Nice pickup, these are on my "to try" list for sure


----------



## Cheroot (Mar 31, 2008)

joncaputo said:


> When you smoke one write a review in the review section..would love to read it


Oh for sure, this would be my first ISOM bigger than a petit corona size. I have to see if my camera is in working order to take some pics as well.


----------



## donp (Mar 5, 2006)

Cheroot said:


> Oh for sure, this would be my first ISOM bigger than a petit corona size. I have to see if my camera is in working order to take some pics as well.


A very tasty smoke. You will probably like them a lot. I am a wee bit concerned for you though; there is a tendency to not look back once you take the plunge into the world of ISOM cigars. OTOH, I find the variety of NC and CC smokes never bores me. Enjoy!


----------



## Cheroot (Mar 31, 2008)

donp said:


> A very tasty smoke. You will probably like them a lot. I am a wee bit concerned for you though; there is a tendency to not look back once you take the plunge into the world of ISOM cigars. OTOH, I find the variety of NC and CC smokes never bores me. Enjoy!
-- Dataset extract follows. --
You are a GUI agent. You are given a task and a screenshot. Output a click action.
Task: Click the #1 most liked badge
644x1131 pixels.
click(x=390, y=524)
I am worried about that too. At least in the beginning, I am considering smoking the NCs everyday and saving the ISOMs for special moments. In the midst of all this, my briar pipe and tobacco that I bought last year are smoking better than ever. Thank goodness that good weather is right around the corner.


----------



## tmoney (Mar 14, 2008)

I have had a few that were great


----------



## audio1der (Mar 8, 2006)

Unfortunatley only you can decide if it's worth it to you.
Would it be worth it to me? YOU BET. To others? I can't speak for anyone else's taste.
I do hope you'll enjoy them for what they are; different. Not better, just different. Forget about this "forbidden fruit" crap and just enjoy them for everything they are. Good cigars.
Cigars aren't better because you can't buy them where you live. That only makes them harder to get. People get misguided due to the "mystique" that some poeple associate with them- that's crazy. They're just cigars that some people (myself included) prefer.


----------



## Texan in Mexico (Oct 29, 2007)

Congratulations on your first pick up on the Dark Side. I bet you will be very happy with the Monte #2's. I picked up a box of No 1's at LBDM last night from Sept 06 (!) and smoked one on the drive home and it was great.
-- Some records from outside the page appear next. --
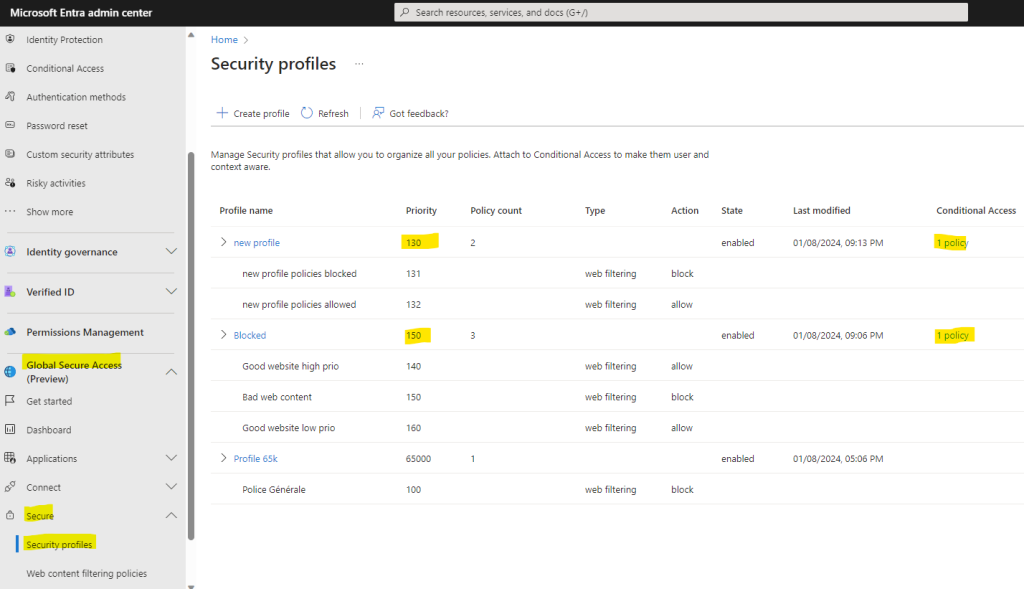This screenshot has height=589, width=1024.
Task: Click the Dashboard chart icon in sidebar
Action: (10, 430)
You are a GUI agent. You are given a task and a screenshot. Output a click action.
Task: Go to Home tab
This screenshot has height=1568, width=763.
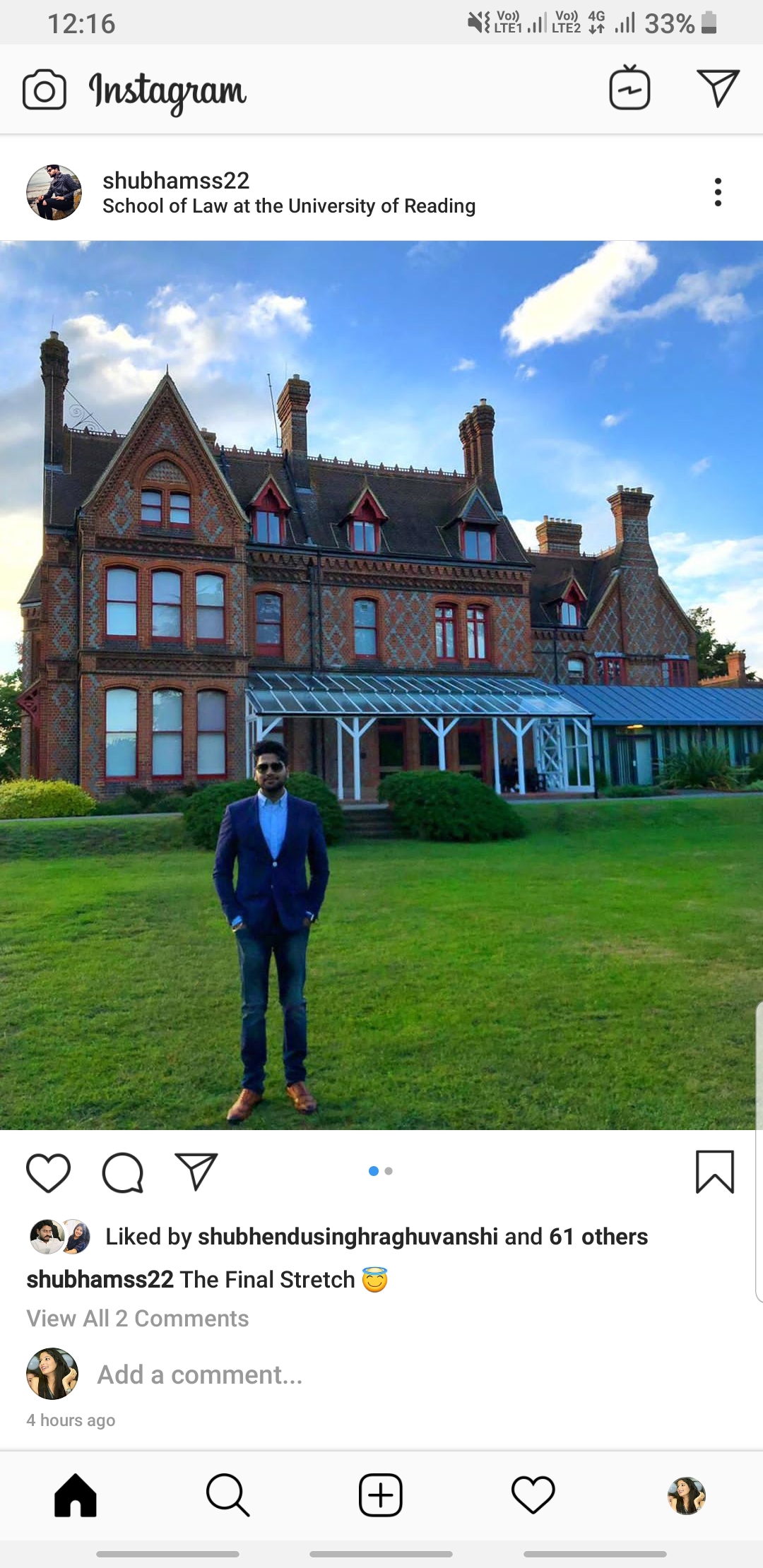(76, 1495)
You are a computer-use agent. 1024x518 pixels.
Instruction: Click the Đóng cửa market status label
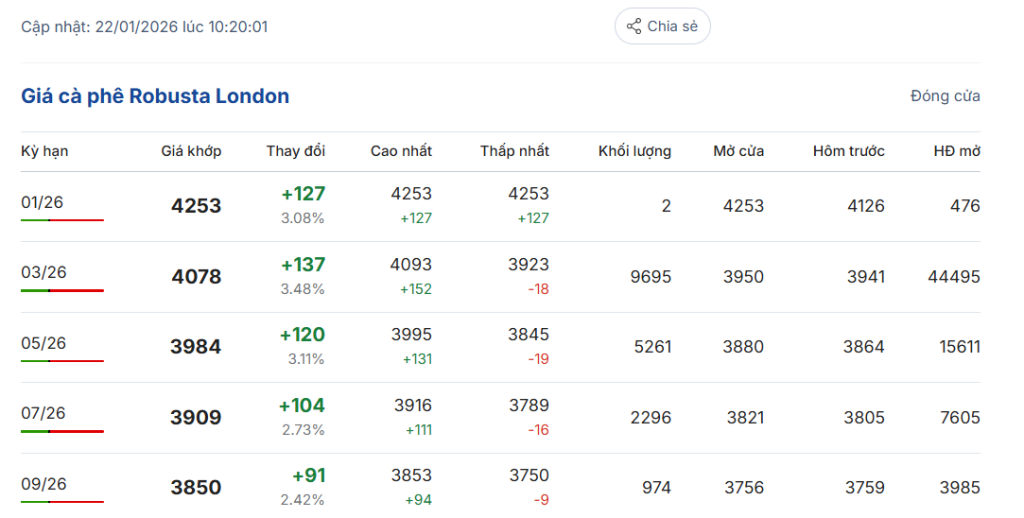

Let them sit to get them back to ideal form and lets see a review, again, hard to go wrong with the Montes.


----------



## ucla695 (Jun 27, 2006)

MC2s are one of my favorite cigars. Enjoy. :tu


----------



## Cheroot (Mar 31, 2008)

Woohoo, I got the shipment few days ago, and it only took nine days for delivery. Everything looks legit, but I was hoping to get some confirmations from the CC gurus here. How do they look?
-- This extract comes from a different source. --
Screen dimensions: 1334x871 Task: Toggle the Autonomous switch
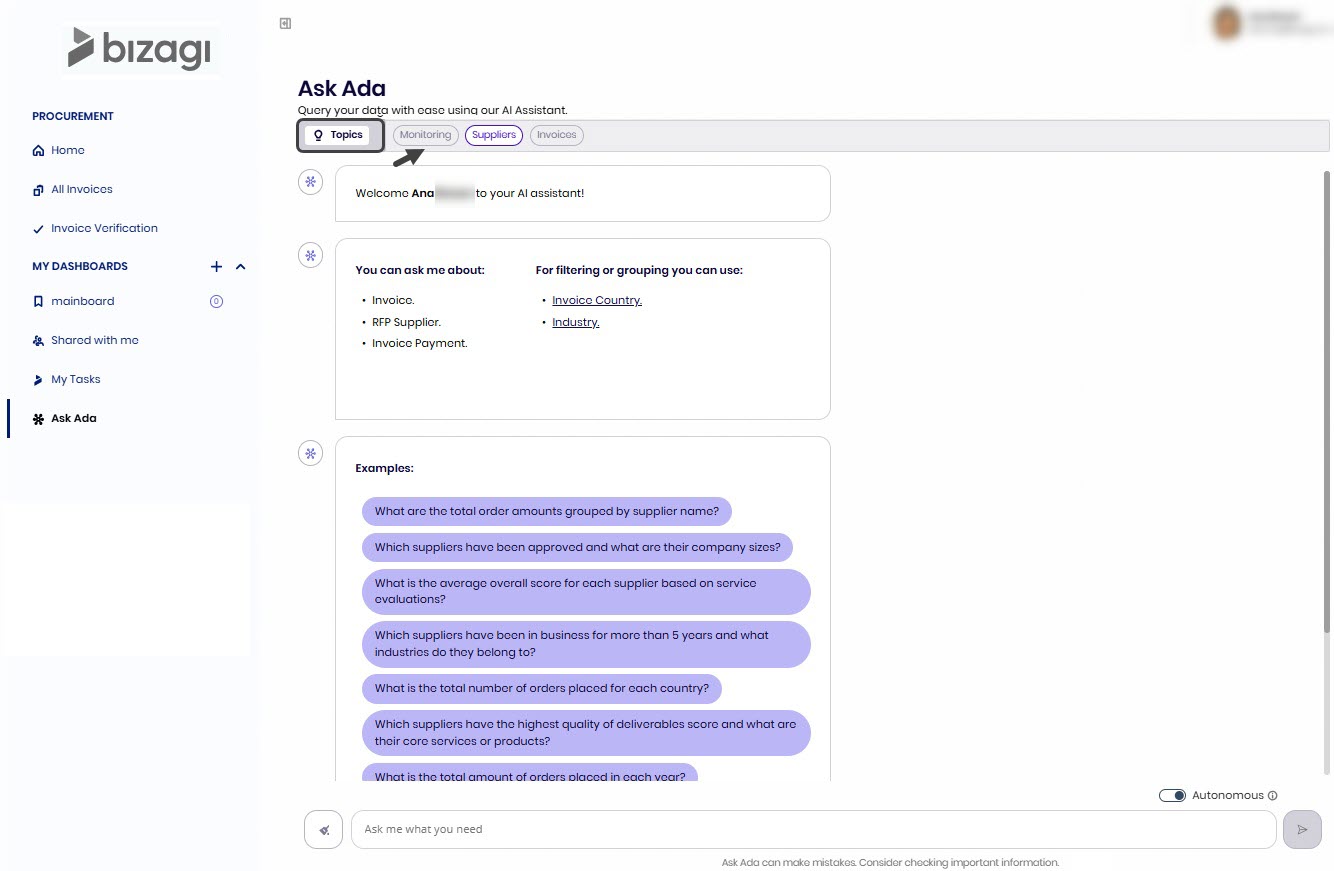point(1172,796)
I'm excited! Will fire up the first one in a week. I want to thank everyone for their helpful comments.


----------



## itsme_timd (Nov 21, 2008)

Cheroot said:


> I am worried about that too. At least in the beginning, I am considering smoking the NCs everyday and saving the ISOMs for special moments. In the midst of all this, my briar pipe and tobacco that I bought last year are smoking better than ever. Thank goodness that good weather is right around the corner.


That's the way I do it! Monte #2's were my first CC purchase as well.

I didn't have the urge to abandon all my NC's but keep a few CC's that I like to mix in. There are some NC's I enjoy just as much and consider them a treat just like some of my favorite ISOM's.


----------



## Cheroot (Mar 31, 2008)

itsme_timd said:


> There are some NC's I enjoy just as much and consider them a treat just like some of my favorite ISOM's.


That's good to know. If you don't mind me asking, which NCs are they? And do they have similar flavor profile to the cubans?


----------



## karmaz00 (Dec 5, 2007)

very nice smoke. enjoy them


----------



## itsme_timd (Nov 21, 2008)

Cheroot said:


> That's good to know. If you don't mind me asking, which NCs are they? And do they have similar flavor profile to the cubans?


I don't think my fav NC's have the same flavor profiles of the CC's I like. Of course I haven't tried as many CC's as NC's.

I really enjoy all the Illusione cigars - especially the 2 and 88. I'm smoking an hl now and it is excellent. I also like the Tats, just had a Cojonu 2003 a couple days ago and it would be WAY up there as far as the best cigars I've had. The Liga Privada #9 is another one I really enjoy!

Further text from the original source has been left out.